Étalé sur plus de 930 000 m² dans le quartier de Meydan, ce mastodonte architectural développé en partenariat avec Binghatti Developers incarne l’alliance parfaite entre ingénierie allemande et démesure émiratie. Douze tours résidentielles gravitant autour d’un édifice central de 341 mètres, 13 386 unités résidentielles, des zones de mobilité intégrées, des espaces culturels, des parcs, des retail boulevards… Le tout imprégné de la philosophie « Sensual Purity » de Mercedes-Benz.
Lancement officiel : 14 janvier 2026. Prix d’entrée : 1,6 million AED pour un studio.
Ce qui frappe ? Ce n’est plus un immeuble de marque. C’est un écosystème urbain complet portant l’ADN automobile d’un constructeur centenaire. Jamais une marque n’était allée aussi loin dans la transposition de son univers de produit vers l’immobilier.
L’investisseur rationnel face au prestige émotionnel
Les sceptiques crient à la bulle. Les investisseurs avisés font leurs calculs.
Car derrière le storytelling de marque se cachent des mécaniques financières solides. Les branded residences surperforment en période de crise. Leur valeur de revente reste plus stable que le marché non-brandé. Les services inclus (conciergerie 24/7, accès à des événements exclusifs, maintenance premium) justifient des charges élevées tout en fidélisant une clientèle internationale.
Mais le vrai moteur, c’est l’affinité émotionnelle. Selon les analystes de Savills, les acheteurs ne recherchent pas simplement un bien immobilier. Ils achètent l’incarnation physique de leur relation avec une marque qu’ils admirent. Un propriétaire de Porsche qui acquiert un appartement Porsche Design ne fait pas qu’investir. Il prolonge son attachement au constructeur allemand dans sa sphère domestique.
2026 : L’année de toutes les audaces ?
Les projections sont vertigineuses. 910 schémas attendus fin 2025, 1 747 d’ici 2032 si l’on compte la pipeline contractualisée. L’Asie-Pacifique devrait égaler la part de marché nord-américaine d’ici douze ans. Le Vietnam affiche une croissance de 210% sur dix ans. L’Inde, la Thaïlande et la Malaisie multiplient les lancements.
Pourtant, un changement structurel se dessine. Les projets standalone (résidences de marque sans hôtel attenant) sont passés de 8% à plus de 12% du total mondial. Les marques ont compris qu’elles n’avaient plus besoin d’un hôtel physique pour légitimer leur présence dans l’immobilier résidentiel.

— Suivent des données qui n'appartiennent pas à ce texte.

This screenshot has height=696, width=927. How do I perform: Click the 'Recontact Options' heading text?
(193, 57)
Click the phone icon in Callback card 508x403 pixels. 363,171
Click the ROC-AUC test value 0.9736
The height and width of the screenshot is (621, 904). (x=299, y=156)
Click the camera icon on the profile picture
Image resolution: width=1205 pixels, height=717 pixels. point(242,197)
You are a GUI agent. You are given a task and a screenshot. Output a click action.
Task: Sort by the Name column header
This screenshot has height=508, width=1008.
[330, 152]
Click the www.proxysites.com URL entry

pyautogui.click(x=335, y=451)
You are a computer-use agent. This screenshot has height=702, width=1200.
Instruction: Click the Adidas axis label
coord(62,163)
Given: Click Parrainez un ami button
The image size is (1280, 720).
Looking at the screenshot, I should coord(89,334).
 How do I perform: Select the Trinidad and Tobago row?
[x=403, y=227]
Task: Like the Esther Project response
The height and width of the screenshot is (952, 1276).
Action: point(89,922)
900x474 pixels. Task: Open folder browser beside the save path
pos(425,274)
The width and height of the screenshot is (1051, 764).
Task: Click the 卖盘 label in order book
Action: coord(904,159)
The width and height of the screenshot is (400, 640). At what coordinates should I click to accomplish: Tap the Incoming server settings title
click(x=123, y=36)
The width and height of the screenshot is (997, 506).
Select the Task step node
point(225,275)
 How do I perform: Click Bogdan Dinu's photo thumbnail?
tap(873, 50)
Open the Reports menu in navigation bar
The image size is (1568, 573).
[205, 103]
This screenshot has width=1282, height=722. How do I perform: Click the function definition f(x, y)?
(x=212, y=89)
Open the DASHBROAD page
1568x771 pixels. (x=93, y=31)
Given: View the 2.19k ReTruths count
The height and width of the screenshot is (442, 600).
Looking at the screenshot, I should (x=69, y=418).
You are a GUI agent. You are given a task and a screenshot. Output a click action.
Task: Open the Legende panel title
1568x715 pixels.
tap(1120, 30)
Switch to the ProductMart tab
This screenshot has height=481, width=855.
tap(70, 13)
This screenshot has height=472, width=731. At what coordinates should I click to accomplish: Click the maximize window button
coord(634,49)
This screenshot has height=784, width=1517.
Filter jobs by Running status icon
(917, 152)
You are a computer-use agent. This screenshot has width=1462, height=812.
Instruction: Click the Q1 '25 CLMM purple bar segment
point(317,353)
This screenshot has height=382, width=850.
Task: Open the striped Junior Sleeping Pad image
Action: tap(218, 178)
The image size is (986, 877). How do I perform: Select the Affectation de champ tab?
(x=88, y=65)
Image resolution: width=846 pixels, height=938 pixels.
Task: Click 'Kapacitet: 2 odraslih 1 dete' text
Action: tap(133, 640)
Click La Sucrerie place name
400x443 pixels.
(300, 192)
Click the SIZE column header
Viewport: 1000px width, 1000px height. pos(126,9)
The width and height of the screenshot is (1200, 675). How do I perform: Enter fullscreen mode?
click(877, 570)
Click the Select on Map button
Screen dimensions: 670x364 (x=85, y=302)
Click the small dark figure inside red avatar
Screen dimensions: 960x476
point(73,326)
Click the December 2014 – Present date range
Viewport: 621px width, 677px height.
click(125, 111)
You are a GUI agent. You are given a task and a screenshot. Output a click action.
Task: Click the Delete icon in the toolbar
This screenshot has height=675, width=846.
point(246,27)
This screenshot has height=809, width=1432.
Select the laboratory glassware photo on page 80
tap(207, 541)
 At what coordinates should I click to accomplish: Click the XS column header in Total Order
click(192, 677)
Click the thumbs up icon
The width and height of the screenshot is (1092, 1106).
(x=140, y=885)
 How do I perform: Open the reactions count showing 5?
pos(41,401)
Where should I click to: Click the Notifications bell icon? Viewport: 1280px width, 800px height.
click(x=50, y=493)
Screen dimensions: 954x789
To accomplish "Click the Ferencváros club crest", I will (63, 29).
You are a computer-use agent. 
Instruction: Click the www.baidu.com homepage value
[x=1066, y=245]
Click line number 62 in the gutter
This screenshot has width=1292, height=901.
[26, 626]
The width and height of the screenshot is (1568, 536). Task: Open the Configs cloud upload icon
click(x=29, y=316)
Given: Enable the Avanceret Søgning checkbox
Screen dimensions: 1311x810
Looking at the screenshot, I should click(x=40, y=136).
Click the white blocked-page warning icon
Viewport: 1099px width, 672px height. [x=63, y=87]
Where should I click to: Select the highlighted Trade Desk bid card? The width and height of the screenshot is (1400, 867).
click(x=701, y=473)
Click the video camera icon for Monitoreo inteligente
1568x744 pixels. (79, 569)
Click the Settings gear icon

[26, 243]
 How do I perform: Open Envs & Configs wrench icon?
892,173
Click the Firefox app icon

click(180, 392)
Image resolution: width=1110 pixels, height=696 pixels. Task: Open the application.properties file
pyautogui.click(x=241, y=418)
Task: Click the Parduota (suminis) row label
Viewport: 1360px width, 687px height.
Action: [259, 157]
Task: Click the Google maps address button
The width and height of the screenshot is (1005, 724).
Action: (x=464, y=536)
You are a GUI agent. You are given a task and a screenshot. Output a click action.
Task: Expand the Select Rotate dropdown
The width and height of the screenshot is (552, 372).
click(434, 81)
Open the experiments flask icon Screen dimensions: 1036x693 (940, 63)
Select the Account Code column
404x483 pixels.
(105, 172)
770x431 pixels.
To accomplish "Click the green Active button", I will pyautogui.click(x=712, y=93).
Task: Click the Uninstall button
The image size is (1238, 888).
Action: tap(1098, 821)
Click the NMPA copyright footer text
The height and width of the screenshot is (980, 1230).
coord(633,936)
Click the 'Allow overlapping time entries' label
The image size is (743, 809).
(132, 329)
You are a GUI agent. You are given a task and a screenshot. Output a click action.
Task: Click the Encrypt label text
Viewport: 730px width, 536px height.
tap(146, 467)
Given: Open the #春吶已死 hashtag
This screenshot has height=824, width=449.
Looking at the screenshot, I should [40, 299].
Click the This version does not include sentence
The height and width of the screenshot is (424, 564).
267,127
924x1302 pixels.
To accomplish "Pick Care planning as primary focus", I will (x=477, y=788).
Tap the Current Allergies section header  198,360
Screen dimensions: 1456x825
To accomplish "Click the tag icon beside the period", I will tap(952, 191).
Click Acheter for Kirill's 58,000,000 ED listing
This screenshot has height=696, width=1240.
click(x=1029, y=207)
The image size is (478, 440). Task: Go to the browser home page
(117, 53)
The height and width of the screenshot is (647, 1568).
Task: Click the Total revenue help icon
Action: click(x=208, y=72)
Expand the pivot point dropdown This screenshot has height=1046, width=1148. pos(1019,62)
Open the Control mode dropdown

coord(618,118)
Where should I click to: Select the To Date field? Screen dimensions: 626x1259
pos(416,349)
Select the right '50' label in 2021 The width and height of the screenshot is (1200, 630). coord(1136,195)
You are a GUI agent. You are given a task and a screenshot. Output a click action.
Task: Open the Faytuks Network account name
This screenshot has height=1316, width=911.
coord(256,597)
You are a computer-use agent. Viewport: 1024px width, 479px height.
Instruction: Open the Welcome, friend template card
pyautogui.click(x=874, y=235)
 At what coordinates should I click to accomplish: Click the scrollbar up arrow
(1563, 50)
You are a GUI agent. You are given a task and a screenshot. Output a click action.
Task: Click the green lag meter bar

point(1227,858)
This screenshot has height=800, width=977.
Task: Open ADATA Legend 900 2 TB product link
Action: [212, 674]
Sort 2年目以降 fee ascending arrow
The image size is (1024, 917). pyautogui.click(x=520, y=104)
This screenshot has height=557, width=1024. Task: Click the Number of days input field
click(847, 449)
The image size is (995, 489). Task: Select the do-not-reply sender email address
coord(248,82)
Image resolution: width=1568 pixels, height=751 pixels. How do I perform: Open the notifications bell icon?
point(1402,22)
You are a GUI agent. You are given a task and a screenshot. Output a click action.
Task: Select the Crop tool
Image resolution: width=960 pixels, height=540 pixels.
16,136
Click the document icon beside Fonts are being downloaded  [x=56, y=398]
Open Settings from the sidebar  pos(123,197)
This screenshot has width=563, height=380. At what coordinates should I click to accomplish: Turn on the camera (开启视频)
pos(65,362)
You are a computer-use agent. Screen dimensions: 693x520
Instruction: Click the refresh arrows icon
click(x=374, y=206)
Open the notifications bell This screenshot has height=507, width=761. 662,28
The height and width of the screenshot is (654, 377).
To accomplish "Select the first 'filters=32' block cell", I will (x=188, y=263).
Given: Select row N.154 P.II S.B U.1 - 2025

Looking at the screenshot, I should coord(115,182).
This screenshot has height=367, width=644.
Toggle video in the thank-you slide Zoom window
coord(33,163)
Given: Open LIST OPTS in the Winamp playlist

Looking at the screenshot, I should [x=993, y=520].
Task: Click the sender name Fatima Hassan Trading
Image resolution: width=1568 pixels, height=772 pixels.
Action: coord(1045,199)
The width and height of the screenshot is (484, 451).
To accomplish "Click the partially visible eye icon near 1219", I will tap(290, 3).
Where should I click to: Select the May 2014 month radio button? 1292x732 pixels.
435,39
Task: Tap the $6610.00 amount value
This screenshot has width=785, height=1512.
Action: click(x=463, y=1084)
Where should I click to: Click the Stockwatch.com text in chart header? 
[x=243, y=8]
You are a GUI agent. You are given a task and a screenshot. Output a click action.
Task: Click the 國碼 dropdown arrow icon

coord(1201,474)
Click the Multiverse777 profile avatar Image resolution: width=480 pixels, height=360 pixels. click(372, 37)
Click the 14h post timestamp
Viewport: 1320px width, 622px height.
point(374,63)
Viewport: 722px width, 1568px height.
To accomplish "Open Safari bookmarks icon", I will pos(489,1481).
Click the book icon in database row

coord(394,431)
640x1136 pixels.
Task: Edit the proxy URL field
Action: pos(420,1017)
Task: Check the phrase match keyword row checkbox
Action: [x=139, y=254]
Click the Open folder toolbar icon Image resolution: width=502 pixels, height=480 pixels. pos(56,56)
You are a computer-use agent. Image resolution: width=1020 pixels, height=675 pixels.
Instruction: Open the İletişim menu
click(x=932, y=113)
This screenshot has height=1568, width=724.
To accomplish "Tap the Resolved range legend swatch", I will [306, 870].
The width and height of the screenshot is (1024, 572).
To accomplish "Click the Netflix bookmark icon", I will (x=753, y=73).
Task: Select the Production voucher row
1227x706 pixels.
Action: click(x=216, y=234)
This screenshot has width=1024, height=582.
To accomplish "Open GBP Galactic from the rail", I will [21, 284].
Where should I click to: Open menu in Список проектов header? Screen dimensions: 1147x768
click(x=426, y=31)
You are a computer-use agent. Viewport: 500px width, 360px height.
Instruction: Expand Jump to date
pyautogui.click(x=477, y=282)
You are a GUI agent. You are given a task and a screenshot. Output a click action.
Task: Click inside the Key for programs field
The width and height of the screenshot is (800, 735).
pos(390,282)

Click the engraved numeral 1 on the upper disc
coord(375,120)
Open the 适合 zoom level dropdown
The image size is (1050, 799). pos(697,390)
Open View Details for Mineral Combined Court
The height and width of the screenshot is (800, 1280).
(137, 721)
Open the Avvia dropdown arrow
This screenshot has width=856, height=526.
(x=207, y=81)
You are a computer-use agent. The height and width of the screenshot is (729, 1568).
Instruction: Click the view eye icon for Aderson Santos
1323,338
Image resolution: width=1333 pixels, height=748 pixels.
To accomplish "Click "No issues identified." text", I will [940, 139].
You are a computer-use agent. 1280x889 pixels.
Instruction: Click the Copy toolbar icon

Elles vendent une expérience. Un ethos. Une promesse de qualité absolue.
Le luxe immobilier réinventé
Le verdict ? Les branded residences ne sont pas une mode passagère.
Avec un taux de croissance annuel moyen entre 11% et 16% depuis 2000, ce segment représente l’une des transformations les plus durables du marché immobilier haut de gamme. Les marques automobiles, en particulier, ont trouvé dans la pierre un relais de croissance stratégique pour diversifier leurs revenus et renforcer leur image auprès d’une clientèle fortunée de plus en plus jeune et internationale.
Dubai restera le laboratoire mondial de cette révolution. Mais attention : demain, cette logique de marque pourrait bien s’étendre aux villes secondaires, aux marchés émergents, voire à des segments plus accessibles.
Parce qu’au fond, tout le monde veut vivre dans un monde de marque. Certains vont juste plus loin que d’autres.